Mi hija Julia ha llegado a plantear, con nueve años, si en realidad no somos, si no que sólo estamos en el pensamiento de alguien que nos maneja a su antojo, y por tanto dejamos de ser para pertenecer. Ahí lo dejó y yo me vi con serias dificultades para poder seguir su razonamiento y su reflexión, reconozco sin pudor. A la vez maneja la teoría, desde los cuatro años, de que las cebras son sus animales favoritos pero en realidad si son machos se llaman «Co» y si son hembras se llaman «Pachis», eso sí, sólo cuando ella les da el visto bueno, y las hace suyas, son rebautizadas con esos nombres, si no las siente parte de ella, sólo son cebras.
Pero ojo, que ellos son niños pero no tontos, saben bien de lo que hablan y pueden dejarte en ridículo en cualquier momento, porque en su mente está todo perfectamente claro. La culpa es nuestra que con nuestros perjuicios y nuestra predisposición en el razonamiento, obviamos que hay cosas que no se pueden predecir, y menos cuando de niños se trata.

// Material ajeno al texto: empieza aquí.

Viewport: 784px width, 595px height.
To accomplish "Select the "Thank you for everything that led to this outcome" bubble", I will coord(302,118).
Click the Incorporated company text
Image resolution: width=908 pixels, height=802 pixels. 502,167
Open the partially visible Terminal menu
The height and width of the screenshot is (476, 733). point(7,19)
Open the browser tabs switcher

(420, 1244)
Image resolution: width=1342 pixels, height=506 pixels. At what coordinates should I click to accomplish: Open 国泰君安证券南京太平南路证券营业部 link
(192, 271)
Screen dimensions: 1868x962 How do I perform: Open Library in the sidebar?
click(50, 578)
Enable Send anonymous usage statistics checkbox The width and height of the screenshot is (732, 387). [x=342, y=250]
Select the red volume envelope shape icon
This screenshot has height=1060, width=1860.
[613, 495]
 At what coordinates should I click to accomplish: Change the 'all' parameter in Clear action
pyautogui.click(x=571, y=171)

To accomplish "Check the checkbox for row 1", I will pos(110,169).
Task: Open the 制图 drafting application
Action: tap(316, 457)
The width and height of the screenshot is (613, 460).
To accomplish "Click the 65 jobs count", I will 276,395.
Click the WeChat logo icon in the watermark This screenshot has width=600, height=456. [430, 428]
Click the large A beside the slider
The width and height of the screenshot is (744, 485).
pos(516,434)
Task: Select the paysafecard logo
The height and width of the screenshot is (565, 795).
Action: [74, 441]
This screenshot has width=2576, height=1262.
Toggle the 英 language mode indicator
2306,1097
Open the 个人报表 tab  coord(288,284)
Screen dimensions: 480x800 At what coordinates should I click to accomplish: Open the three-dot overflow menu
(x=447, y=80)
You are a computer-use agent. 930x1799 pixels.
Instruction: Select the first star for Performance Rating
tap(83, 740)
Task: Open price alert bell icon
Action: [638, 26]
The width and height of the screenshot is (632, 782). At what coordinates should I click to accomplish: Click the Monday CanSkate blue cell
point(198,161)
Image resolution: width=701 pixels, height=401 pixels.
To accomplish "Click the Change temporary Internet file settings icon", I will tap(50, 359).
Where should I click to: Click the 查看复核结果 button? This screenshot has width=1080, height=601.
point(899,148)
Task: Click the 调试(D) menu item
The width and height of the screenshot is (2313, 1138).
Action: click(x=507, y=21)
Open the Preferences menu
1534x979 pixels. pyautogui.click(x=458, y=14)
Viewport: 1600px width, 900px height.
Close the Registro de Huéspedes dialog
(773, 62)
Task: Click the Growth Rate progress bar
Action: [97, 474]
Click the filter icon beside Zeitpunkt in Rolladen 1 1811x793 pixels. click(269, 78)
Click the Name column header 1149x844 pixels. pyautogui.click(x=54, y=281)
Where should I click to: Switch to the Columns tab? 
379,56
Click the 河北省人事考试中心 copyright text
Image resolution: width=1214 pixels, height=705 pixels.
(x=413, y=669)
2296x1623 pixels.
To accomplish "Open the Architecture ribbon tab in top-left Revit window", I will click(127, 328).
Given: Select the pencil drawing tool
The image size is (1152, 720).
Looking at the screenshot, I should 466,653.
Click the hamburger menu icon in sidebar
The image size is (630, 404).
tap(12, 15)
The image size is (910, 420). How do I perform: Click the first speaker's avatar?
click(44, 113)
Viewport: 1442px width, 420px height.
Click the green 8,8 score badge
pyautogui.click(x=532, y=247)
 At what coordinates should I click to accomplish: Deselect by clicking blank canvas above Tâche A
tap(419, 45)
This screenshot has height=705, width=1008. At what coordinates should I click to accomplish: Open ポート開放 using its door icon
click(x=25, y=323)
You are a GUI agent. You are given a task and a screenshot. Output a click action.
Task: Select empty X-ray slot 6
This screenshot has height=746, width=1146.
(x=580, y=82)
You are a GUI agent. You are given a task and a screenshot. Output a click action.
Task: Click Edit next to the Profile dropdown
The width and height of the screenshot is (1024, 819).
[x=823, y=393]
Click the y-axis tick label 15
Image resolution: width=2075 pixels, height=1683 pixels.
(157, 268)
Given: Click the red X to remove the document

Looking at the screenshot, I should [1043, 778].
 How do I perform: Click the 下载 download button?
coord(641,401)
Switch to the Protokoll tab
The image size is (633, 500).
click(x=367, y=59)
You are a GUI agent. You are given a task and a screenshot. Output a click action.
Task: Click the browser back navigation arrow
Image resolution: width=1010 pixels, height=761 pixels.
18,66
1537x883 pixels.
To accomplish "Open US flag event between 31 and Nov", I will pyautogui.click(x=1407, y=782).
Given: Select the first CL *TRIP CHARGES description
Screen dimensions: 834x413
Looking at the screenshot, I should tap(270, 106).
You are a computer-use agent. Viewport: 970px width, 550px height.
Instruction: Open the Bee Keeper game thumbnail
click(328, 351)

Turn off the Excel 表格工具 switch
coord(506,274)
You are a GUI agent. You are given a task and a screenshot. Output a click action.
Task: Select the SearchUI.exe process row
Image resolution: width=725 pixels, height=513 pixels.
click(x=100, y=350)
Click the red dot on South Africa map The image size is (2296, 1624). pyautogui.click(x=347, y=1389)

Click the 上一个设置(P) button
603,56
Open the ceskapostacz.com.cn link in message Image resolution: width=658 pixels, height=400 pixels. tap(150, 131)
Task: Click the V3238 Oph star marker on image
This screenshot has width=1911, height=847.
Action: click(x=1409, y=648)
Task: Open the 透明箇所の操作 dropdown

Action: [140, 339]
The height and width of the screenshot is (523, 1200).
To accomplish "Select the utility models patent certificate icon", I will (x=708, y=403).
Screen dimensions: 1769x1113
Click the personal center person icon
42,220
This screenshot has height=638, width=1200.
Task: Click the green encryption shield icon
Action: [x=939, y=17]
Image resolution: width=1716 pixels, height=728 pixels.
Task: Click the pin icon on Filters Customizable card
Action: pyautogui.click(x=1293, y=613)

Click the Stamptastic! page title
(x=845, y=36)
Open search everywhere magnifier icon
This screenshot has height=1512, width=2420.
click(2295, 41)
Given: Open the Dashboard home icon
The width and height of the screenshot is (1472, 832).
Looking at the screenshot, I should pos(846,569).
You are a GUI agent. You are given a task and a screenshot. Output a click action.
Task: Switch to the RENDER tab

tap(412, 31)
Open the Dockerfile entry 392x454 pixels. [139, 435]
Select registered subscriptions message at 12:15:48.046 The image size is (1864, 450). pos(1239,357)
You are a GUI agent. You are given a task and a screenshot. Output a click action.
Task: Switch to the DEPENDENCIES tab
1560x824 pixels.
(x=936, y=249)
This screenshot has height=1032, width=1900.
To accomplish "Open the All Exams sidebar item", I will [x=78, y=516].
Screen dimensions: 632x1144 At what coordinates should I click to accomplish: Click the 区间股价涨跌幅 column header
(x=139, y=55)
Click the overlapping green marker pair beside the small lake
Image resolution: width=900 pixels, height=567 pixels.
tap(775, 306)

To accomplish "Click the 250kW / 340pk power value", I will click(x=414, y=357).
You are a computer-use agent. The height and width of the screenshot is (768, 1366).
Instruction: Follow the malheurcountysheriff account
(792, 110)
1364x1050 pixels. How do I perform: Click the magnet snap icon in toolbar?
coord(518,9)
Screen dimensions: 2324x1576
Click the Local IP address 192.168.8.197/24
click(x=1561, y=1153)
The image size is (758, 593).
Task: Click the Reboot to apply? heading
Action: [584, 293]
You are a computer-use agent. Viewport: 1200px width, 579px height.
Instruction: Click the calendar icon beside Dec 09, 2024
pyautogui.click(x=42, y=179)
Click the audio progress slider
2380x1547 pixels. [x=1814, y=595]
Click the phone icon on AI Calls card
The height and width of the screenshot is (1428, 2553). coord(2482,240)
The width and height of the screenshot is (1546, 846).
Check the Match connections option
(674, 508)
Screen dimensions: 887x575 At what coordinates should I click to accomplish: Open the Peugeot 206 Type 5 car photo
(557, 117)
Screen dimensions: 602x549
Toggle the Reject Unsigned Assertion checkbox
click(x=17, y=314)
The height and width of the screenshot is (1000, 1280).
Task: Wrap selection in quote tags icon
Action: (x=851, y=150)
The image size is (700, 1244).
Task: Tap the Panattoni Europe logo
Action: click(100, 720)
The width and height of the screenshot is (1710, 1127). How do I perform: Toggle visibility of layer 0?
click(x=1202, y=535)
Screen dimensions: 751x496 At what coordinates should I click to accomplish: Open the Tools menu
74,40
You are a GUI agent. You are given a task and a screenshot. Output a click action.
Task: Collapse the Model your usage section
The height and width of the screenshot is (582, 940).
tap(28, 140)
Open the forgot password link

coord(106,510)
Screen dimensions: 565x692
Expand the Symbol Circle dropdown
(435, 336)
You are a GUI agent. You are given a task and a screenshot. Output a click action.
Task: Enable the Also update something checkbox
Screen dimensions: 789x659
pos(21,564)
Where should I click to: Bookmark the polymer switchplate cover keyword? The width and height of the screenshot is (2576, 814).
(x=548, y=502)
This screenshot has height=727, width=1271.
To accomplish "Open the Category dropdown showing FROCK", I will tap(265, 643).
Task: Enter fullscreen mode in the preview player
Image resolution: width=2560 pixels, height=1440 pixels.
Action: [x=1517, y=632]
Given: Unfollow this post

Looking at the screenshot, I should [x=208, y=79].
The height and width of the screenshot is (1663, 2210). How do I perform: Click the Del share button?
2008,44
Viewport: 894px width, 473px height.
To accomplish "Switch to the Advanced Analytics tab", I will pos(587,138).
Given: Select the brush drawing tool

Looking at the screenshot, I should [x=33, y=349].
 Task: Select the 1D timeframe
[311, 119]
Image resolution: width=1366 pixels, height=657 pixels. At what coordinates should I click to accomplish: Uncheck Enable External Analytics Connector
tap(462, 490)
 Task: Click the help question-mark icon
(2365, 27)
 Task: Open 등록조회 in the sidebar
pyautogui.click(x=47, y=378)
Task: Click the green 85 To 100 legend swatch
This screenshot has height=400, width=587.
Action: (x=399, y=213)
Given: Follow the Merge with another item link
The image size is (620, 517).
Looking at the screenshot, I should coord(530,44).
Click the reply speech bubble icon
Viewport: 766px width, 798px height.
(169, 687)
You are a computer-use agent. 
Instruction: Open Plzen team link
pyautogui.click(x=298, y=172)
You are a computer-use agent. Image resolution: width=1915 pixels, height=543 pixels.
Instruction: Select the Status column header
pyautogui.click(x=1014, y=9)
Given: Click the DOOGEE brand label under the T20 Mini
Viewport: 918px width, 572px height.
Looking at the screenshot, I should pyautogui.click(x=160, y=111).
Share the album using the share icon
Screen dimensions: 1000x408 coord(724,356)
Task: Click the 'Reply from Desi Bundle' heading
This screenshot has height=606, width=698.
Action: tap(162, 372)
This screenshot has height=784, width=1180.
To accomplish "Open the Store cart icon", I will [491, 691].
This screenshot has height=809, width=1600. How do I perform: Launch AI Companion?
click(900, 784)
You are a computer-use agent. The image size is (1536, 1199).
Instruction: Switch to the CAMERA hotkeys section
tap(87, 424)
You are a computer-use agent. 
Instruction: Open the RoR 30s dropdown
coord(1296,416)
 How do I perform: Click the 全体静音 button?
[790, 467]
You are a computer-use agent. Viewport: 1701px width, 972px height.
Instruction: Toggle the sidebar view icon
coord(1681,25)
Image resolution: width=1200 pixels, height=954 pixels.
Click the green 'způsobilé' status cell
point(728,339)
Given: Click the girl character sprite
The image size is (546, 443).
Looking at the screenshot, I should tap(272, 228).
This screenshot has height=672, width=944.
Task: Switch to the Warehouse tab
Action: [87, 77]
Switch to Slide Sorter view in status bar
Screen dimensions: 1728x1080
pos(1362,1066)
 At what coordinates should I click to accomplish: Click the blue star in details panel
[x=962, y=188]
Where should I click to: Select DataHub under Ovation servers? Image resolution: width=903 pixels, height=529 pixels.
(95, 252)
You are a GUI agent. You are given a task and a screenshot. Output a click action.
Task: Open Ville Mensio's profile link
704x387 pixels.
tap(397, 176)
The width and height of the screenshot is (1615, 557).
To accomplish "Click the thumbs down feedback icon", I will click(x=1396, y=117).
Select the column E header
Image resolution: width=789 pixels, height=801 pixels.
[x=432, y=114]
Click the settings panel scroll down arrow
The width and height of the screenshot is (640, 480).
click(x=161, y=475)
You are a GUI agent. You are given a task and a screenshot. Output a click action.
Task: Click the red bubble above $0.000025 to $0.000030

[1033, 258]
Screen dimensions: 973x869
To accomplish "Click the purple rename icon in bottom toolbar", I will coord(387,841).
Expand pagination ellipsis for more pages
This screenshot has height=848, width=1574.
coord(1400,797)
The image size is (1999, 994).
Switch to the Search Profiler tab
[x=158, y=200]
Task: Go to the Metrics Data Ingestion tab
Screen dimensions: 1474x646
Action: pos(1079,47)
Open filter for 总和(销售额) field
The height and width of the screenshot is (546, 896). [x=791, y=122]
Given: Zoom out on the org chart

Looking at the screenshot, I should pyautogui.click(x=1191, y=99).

Algo parecido hizo su hermana cuando tenía tres años. Yo la subía andando por el Realejo en Granada, eran dos tres cuestas de tamaño considerable y siempre íbamos contando alguna historia para hacerlo más ameno y para que el frío o el calor tórrido no hiciera mella en el ánimo de unos pasos pequeños. Reconozco que yo estaba embarazada y tampoco me venía nada mal no subirlos como si fuera la Maratón de Nueva York. La primera cuesta que subíamos era una que terminaba en unas escaleras, la Cuesta -que no calle- Molinos. No estaba asfaltada, si no que tenía un empedrado de cantos rodados, no eran adoquines. Ella me contaba que todas esas piedras del suelo en realidad eran unos seres que se llamaban «Michis» y que estaban ahí quietos y en familia hasta que algunos se separaban y se volvían michis independientes, es decir, piedras. Ella cada día me contaba si un abuelomichi estaba enfadado o si mamámichi le estaba enseñando las cosas importantes a los niñosmichi…era unos cuentos por entregas hasta que veíamos al «perro de los hígores» (un perro donde una higuera). Así todos los días. Las historias de los michis eran maravillosas y lamento no haberlas escrito. Un día llegó su padre con dos piedras y le dijo muy contento «Mira Rocío, te traje dos michis», ella miró la mano de su padre, miró a su padre, suspiró con cansancio y le dijo…»son piedras papá, son piedras»…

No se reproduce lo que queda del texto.